2) Or to use only one single incline and thus to simplify entirely the situation? Not many zigzags but only one single incline, that is, 1/4 (the length of) one single complete saw-tooth zigzag? Something like that?
3) Yes, you are absolutely right that friction can never be equal to zero in real life. But at the same time (by using modern and not so modern technologies) friction can be reduced practically as much as you want -- by using for example permanent magnet slides and bearings or rolling friction instead of sliding friction, etc. In this way we can reduce the experimental error due to friction to a certain negilgible value (practically as much as you want).
4) Yes, it is an interesting question how friction is affected by the steepness-angle. May be it would also depend in some way on the nature of the two sliding surfaces, on their area of contact and on the lubricant's kind? Because as if the simplest method and approach is to use sliding friction, one single incline, some standard lubricant and the most suitable steepness-angle.
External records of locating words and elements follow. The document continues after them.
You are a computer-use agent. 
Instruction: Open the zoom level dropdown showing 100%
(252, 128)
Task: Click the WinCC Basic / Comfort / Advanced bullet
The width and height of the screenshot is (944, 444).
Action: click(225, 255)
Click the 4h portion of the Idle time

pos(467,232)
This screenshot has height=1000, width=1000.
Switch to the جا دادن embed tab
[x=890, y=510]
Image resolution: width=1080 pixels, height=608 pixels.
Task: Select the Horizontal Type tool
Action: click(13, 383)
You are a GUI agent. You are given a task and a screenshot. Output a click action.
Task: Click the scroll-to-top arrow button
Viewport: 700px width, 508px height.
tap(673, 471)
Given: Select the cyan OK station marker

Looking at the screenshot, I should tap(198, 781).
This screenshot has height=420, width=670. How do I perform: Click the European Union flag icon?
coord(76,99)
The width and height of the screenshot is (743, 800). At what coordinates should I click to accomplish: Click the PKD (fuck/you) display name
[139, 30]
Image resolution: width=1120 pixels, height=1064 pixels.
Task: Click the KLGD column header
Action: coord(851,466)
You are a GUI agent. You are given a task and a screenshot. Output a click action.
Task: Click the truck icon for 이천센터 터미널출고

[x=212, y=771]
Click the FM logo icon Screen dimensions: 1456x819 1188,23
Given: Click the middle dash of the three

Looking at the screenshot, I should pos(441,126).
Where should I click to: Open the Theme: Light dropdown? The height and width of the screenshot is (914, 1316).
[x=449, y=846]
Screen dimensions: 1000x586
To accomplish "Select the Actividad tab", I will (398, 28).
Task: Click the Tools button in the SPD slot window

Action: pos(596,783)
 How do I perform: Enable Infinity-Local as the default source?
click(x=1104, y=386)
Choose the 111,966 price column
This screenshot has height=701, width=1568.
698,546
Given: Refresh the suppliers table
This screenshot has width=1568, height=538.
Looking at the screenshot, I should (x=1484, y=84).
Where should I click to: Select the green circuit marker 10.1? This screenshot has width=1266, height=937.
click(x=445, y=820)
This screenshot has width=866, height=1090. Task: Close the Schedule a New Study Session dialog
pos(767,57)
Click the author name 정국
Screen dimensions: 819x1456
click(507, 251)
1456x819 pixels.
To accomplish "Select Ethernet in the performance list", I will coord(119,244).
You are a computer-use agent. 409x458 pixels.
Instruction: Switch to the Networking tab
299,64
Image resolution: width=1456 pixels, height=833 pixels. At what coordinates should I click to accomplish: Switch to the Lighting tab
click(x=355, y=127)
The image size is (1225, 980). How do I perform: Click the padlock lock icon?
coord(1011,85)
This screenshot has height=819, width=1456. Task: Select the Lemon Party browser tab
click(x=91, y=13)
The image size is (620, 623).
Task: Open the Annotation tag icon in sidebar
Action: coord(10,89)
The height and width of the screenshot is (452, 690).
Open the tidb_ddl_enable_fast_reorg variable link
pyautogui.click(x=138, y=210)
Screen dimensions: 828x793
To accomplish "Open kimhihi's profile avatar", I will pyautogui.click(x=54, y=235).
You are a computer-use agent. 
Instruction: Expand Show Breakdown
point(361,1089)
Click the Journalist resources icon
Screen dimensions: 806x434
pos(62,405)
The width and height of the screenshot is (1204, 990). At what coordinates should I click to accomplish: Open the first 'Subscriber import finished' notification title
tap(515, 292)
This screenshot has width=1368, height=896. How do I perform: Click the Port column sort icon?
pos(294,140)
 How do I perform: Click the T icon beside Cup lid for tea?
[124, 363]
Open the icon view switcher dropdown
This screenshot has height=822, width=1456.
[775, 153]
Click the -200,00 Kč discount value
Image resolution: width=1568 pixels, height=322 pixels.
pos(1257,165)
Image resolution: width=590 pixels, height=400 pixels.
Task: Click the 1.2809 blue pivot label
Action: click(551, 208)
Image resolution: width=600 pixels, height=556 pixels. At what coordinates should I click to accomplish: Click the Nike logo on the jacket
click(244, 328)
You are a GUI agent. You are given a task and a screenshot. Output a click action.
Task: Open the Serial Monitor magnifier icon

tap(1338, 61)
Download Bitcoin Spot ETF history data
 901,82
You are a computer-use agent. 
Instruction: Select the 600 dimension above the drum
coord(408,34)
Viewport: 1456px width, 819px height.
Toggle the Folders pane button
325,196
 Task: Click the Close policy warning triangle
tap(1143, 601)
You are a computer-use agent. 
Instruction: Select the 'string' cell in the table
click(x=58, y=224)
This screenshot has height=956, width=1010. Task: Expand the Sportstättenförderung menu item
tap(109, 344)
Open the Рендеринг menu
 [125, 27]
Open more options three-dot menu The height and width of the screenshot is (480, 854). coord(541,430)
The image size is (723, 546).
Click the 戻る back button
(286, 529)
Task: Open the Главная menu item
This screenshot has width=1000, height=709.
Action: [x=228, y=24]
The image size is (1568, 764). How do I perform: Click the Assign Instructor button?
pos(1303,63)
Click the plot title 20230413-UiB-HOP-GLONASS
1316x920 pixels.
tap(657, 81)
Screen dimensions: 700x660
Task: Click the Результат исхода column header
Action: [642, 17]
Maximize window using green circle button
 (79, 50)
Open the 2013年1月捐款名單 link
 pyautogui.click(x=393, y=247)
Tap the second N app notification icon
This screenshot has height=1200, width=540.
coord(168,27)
Don't you think so? Any idea for some preliminary calculations?
Looking forward to your answer.
Regards,
George

[ME]

Any idea for some preliminary calculations?

Start with friction down an incline.

[George1]

I see. But there are many ways. Which one to choose? Wouldn't be simpler if we neglect frition (which is acceptable if friction is beyond some limit) and calculate F'c = ?

[George1]

Hi guys,
I haven't been writing in this forum for many months. Fully occupied with business and experiments.
Let us recapitulate the situation. Please look at the three links below.
1) https://mypicxbg.fil...pages_01-12.pdf
2) https://mypicxbg.fil...5/figs01-08.pdf
3) https://mypicxbg.fil...have_a_look.pdf
Experimentally proved already many times, especially the third link.
Let me remind again that the theory and the related experiments must be evaluated ONLY by highly qualified experts in theoretical and applied mechanics.
Looking forward to your answer.
Regards,
George

[George1]

And here is an abstract from the third link. "It is evident that we can always choose a suitable combination of (a) magnitude of force of friction, (b) length of segments s and (c) number and shape of zigzags, for which Fc = F'c, Fc > 0, F'c > 0, d = d', d > 0 and d' > 0." DO YOU HAVE ANY OBJECTIONS AGAINST THIS LAST CLAIM? THE LATTER HAS BEEN EXPERIMENTALLY PROVED ALREADY MANY TIMES.
Looking forward to your answer.
Regards,
George

[George1]

Any opinions related to our zigzag mechanical conception?